Back in 2009, I signed up to get Cheryl Richardson’s weekly newsletter which I just got through reading.

“Grief is a funny thing.  It sneaks up on you at the most unexpected times.  Earlier this week, as I sat in the car waiting for Michael to come out of a drugstore, a song came on the radio and I burst into tears.  It was a new one that debuted on The Voice called, Say Something, by A Great Big World,and it featured the beautiful background vocals of Christina Aguilera.  

As I listened to the words, I thought about how painful it is to lose someone we love.  How desperate we are to know that they're okay, that they're with us, and ultimately that there's life beyond the release of the physical body.

I'm still waiting for a sign from Debbie, an irrefutable message that her energy and consciousness lives on and near me.  Silly human that I am...
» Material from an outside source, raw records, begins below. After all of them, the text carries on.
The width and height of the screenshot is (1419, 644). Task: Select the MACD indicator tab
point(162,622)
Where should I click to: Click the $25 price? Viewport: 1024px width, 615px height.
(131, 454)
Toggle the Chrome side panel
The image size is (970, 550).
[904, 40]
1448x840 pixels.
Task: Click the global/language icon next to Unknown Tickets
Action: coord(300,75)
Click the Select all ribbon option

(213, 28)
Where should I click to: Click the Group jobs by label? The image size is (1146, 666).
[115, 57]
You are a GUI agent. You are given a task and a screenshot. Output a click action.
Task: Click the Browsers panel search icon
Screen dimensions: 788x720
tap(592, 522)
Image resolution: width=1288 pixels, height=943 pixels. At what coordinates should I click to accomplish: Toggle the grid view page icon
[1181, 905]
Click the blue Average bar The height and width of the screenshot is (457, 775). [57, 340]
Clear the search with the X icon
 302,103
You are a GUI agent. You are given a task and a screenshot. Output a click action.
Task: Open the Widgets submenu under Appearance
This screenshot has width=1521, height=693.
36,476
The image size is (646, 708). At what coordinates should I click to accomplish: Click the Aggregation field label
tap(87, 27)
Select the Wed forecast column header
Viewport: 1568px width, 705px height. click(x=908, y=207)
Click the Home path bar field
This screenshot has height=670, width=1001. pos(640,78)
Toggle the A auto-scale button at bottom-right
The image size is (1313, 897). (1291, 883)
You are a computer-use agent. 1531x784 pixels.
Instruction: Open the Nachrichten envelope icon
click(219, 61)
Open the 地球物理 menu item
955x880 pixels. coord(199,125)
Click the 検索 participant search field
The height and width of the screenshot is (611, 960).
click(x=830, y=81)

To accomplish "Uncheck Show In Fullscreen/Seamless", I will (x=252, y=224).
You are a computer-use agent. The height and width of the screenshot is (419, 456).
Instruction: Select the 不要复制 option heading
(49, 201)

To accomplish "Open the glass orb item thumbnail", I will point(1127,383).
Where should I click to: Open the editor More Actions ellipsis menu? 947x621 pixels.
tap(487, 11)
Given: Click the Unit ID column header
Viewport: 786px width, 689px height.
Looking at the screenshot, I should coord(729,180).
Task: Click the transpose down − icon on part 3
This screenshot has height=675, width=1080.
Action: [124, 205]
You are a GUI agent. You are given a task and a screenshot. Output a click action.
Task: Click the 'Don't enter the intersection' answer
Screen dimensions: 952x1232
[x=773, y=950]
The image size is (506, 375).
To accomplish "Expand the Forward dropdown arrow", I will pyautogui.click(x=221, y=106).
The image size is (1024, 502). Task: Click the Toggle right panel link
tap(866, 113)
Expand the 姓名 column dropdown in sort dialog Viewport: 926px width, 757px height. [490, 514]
I don't mind the sadness though.  Over the years I've learned to embrace the hollow clenching of my heart when I think about someone or something I've lost. Time has taught me that my ability to welcome grief is directly related to my ability to welcome love.  Because I no longer push away the pain, I've grown to trust myself enough to live through it and this trust frees me to invest more of my heart and soul into my relationships.  

Being with grief is not easy, though.  It can be challenging to let the tears flow, especially when they show up out of nowhere.  Like in public.  For some reason my grief loves to visit me at the most inconvenient times like when I'm sitting in the car in front of the drugstore with lots of people walking back and forth around me.  
  
Today I invite grief in.  I welcome its teachings, its benevolence, and its ability to connect me with my vulnerable, tender heart. 

After all, that tenderness is important.  It's the aliveness we all secretly long for every single day of our lives...”

Very interestingly all through this weekend I've had repercussions about death due to a bad dream I had earlier in the week. Perhaps it is the Christmas feeling, the change of season and the sound of dry leaves emphasizing the solitude in my heart, the atmosphere, the nostalgia of not spending enough time with all my family, the loss of my beloved grandmother who surrendered to death on January 26, 2012, after  a long-lasting battle against Alzheimer’s. It may be the echoing and desperate crying voice of grandpa's wise and invaluable advice; 
“Yoryet, love can be tough sometimes but when you find the one, grow together, don’t ever let go and love, forgive, pray and walk hand in hand with him until death does you apart.
It can possibly be the loss of Victoria (one of my personal victories) who I lost towards the end of 2009. It could be the true friends that life has unexpectedly taken away from me for an ungiven reason. Perchance it is the love that fell through the cracks long ago because I shunned grandpa’s advice and because value didn’t have a value because neither one of us gave value its value. I will never acquiesce (agree) to those fatalities but I’ve learnt to live with it..

“You will lose someone you can’t live without your heart will be badly broken, and the bad news is that you never completely get over the loss of your beloved. But this is also the good news. They live forever in your broken heart that doesn’t seal back up. And you come through. It’s like having a broken leg that never heals perfectly—that still hurts when the weather gets cold, but you learn to dance with the limp.”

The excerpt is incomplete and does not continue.